§ **Material for this task**:
— start —

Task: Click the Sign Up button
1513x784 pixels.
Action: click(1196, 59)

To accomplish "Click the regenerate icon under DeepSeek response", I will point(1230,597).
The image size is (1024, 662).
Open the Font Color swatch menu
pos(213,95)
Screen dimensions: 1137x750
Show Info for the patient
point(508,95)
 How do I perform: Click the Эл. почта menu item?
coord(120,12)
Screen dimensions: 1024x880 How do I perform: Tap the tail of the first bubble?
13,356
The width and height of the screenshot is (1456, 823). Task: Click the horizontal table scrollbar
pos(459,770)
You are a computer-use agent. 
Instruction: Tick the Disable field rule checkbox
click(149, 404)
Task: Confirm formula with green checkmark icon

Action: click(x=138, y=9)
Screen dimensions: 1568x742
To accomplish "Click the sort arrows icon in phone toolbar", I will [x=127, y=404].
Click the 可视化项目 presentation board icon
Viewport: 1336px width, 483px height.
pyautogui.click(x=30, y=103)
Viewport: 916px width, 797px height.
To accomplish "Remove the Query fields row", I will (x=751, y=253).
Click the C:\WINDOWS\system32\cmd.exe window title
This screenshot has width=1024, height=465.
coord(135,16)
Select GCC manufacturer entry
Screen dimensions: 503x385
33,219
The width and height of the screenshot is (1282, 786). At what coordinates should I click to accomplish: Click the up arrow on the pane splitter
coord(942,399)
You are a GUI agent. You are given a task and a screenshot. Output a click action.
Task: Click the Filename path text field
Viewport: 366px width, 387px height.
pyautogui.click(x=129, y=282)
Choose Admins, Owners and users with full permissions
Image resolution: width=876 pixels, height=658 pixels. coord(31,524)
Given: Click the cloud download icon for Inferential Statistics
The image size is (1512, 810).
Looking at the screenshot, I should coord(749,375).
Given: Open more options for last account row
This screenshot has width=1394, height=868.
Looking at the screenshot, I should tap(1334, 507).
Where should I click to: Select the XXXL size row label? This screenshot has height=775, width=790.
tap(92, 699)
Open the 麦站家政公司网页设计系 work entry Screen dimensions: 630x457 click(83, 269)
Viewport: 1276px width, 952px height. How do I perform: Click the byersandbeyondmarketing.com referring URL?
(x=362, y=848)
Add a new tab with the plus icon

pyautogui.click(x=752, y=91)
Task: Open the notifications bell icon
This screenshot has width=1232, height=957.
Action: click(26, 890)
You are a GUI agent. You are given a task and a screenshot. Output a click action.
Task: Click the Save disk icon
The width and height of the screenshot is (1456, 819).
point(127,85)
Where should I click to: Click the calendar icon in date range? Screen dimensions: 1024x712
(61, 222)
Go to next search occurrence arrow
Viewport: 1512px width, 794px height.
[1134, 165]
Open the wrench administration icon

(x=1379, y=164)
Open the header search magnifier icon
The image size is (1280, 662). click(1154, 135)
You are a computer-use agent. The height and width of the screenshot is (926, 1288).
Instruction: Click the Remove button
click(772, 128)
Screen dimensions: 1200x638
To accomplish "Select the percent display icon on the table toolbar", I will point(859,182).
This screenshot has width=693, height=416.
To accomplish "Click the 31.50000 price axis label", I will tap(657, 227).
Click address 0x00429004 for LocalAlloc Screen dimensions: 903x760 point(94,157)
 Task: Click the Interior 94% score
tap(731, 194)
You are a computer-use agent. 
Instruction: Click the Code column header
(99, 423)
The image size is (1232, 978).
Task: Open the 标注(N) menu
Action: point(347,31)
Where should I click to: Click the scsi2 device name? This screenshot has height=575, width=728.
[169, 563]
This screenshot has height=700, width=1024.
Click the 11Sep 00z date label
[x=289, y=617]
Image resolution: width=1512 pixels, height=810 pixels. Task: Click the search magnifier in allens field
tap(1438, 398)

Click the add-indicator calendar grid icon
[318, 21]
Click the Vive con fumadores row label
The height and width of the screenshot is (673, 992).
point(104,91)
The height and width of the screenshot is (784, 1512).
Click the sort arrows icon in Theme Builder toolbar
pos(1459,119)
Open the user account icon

— end —

§ **Written problem**: Reproduce all the entries above, replacing "sort arrows icon" with "sorting icon" wherever it occurs and leaving everything else unchanged.

§ **Answer to this problem**:
Task: Click the Sign Up button
1513x784 pixels.
Action: click(1196, 59)

To accomplish "Click the regenerate icon under DeepSeek response", I will point(1230,597).
The image size is (1024, 662).
Open the Font Color swatch menu
pos(213,95)
Screen dimensions: 1137x750
Show Info for the patient
point(508,95)
 How do I perform: Click the Эл. почта menu item?
coord(120,12)
Screen dimensions: 1024x880 How do I perform: Tap the tail of the first bubble?
13,356
The width and height of the screenshot is (1456, 823). Task: Click the horizontal table scrollbar
pos(459,770)
You are a computer-use agent. 
Instruction: Tick the Disable field rule checkbox
click(149, 404)
Task: Confirm formula with green checkmark icon

Action: click(x=138, y=9)
Screen dimensions: 1568x742
To accomplish "Click the sorting icon in phone toolbar", I will [x=127, y=404].
Click the 可视化项目 presentation board icon
Viewport: 1336px width, 483px height.
pyautogui.click(x=30, y=103)
Viewport: 916px width, 797px height.
To accomplish "Remove the Query fields row", I will (x=751, y=253).
Click the C:\WINDOWS\system32\cmd.exe window title
This screenshot has width=1024, height=465.
coord(135,16)
Select GCC manufacturer entry
Screen dimensions: 503x385
33,219
The width and height of the screenshot is (1282, 786). At what coordinates should I click to accomplish: Click the up arrow on the pane splitter
coord(942,399)
You are a GUI agent. You are given a task and a screenshot. Output a click action.
Task: Click the Filename path text field
Viewport: 366px width, 387px height.
pyautogui.click(x=129, y=282)
Choose Admins, Owners and users with full permissions
Image resolution: width=876 pixels, height=658 pixels. coord(31,524)
Given: Click the cloud download icon for Inferential Statistics
The image size is (1512, 810).
Looking at the screenshot, I should coord(749,375).
Given: Open more options for last account row
This screenshot has width=1394, height=868.
Looking at the screenshot, I should tap(1334, 507).
Where should I click to: Select the XXXL size row label? This screenshot has height=775, width=790.
tap(92, 699)
Open the 麦站家政公司网页设计系 work entry Screen dimensions: 630x457 click(83, 269)
Viewport: 1276px width, 952px height. How do I perform: Click the byersandbeyondmarketing.com referring URL?
(x=362, y=848)
Add a new tab with the plus icon

pyautogui.click(x=752, y=91)
Task: Open the notifications bell icon
This screenshot has width=1232, height=957.
Action: click(26, 890)
You are a GUI agent. You are given a task and a screenshot. Output a click action.
Task: Click the Save disk icon
The width and height of the screenshot is (1456, 819).
point(127,85)
Where should I click to: Click the calendar icon in date range? Screen dimensions: 1024x712
(61, 222)
Go to next search occurrence arrow
Viewport: 1512px width, 794px height.
[1134, 165]
Open the wrench administration icon

(x=1379, y=164)
Open the header search magnifier icon
The image size is (1280, 662). click(1154, 135)
You are a computer-use agent. The height and width of the screenshot is (926, 1288).
Instruction: Click the Remove button
click(772, 128)
Screen dimensions: 1200x638
To accomplish "Select the percent display icon on the table toolbar", I will point(859,182).
This screenshot has width=693, height=416.
To accomplish "Click the 31.50000 price axis label", I will tap(657, 227).
Click address 0x00429004 for LocalAlloc Screen dimensions: 903x760 point(94,157)
 Task: Click the Interior 94% score
tap(731, 194)
You are a computer-use agent. 
Instruction: Click the Code column header
(99, 423)
The image size is (1232, 978).
Task: Open the 标注(N) menu
Action: point(347,31)
Where should I click to: Click the scsi2 device name? This screenshot has height=575, width=728.
[169, 563]
This screenshot has height=700, width=1024.
Click the 11Sep 00z date label
[x=289, y=617]
Image resolution: width=1512 pixels, height=810 pixels. Task: Click the search magnifier in allens field
tap(1438, 398)

Click the add-indicator calendar grid icon
[318, 21]
Click the Vive con fumadores row label
The height and width of the screenshot is (673, 992).
point(104,91)
The height and width of the screenshot is (784, 1512).
Click the sorting icon in Theme Builder toolbar
pos(1459,119)
Open the user account icon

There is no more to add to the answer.